In the aftermath of the election, the social media giant initiated some of its “break glass” plans to curb what it deemed as misinformation circulating on its platform, according to The New York Times. The plans reportedly involved changing how the platform allows articles from certain outlets and posts from certain pages to spread.
Facebook employees found that after the election, news stories from right-leaning outlets and pages on instances of voter fraud, miscounted ballots, and other election irregularities, mistakes, and misconduct were some of the most popular articles on the platform. As the Times frames it, “President Trump was already casting the election as rigged, and stories from right-wing media outlets with false and misleading claims about discarded ballots, miscounted votes and skewed tallies were among the most popular news stories on the platform.”
To combat the spread of such stories, Facebook CEO Mark Zuckerberg agreed to change how his social media site promotes and suppresses certain news articles and posts in users’ news feeds. The Times reports:
It involved emphasizing the importance of what Facebook calls “news ecosystem quality” scores, or N.E.Q., a secret internal ranking it assigns to news publishers based on signals about the quality of their journalism.

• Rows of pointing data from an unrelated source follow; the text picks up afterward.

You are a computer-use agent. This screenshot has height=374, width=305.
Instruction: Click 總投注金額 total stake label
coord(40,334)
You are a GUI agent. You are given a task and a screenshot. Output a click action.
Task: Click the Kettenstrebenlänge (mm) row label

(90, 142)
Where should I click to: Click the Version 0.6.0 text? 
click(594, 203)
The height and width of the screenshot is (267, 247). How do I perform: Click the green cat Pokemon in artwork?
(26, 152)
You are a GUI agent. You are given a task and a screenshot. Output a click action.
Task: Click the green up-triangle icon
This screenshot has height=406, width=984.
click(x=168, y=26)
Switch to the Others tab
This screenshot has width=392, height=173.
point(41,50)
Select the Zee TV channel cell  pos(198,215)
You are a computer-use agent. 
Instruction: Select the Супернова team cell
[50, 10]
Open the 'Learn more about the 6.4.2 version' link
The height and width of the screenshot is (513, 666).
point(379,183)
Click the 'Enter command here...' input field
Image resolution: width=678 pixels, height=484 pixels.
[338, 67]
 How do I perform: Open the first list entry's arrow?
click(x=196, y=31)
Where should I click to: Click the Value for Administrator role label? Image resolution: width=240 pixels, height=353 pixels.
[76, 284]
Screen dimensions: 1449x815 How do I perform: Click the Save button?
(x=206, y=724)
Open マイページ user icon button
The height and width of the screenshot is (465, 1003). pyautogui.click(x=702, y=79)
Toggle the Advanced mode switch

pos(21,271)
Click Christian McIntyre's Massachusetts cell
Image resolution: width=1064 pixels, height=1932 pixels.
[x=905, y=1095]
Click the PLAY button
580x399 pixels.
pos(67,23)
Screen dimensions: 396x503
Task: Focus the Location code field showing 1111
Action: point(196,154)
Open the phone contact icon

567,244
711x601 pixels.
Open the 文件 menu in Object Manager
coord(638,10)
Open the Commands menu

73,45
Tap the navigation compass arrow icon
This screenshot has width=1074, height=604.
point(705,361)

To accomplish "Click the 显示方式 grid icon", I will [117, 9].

Typically, N.E.Q. scores play a minor role in determining what appears on users’ feeds. But several days after the election, Mr. Zuckerberg agreed to increase the weight that Facebook’s algorithm gave to N.E.Q. scores to make sure authoritative news appeared more prominently, said three people with knowledge of the decision, who were not authorized to discuss internal deliberations.
The change was part of the “break glass” plans Facebook had spent months developing for the aftermath of a contested election. It resulted in a spike in visibility for big, mainstream publishers like CNN, The New York Times and NPR, while posts from highly engaged hyperpartisan pages, such as Breitbart and Occupy Democrats, became less visible, the employees said.
Facebook’s vice president of integrity, Guy Rosen, said on a call last week with reporters that changes made to the platform to cut down on what it deemed misleading and false information in the wake of the election are not meant to be permanent. Rosen did say the social media company would track the effects of the changes and use the results to inform later decisions.
However, some Facebook employees are pushing to make the changes permanent, according to The Times. A handful of employees asked if the “nicer news feed” would remain in place at a company meeting a week after the election.
Facebook did not immediately respond to The Daily Wire’s request for comment.
A Facebook spokesman told the Times, “There are tensions in virtually every product decision we make and we’ve developed a companywide framework called ‘Better Decisions’ to ensure we make our decisions accurately, and that our goals are directly connected to delivering the best possible experiences for people.”